* [Problem]
Print all of the material below word for word, keeping every line as it is.

[Interface element records]
= = = = = = =

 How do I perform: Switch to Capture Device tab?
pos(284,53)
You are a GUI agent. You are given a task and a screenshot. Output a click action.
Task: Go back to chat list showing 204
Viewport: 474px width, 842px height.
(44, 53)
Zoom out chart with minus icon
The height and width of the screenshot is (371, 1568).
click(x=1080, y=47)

= = = = = = =

* [Written solution]
 How do I perform: Switch to Capture Device tab?
pos(284,53)
You are a GUI agent. You are given a task and a screenshot. Output a click action.
Task: Go back to chat list showing 204
Viewport: 474px width, 842px height.
(44, 53)
Zoom out chart with minus icon
The height and width of the screenshot is (371, 1568).
click(x=1080, y=47)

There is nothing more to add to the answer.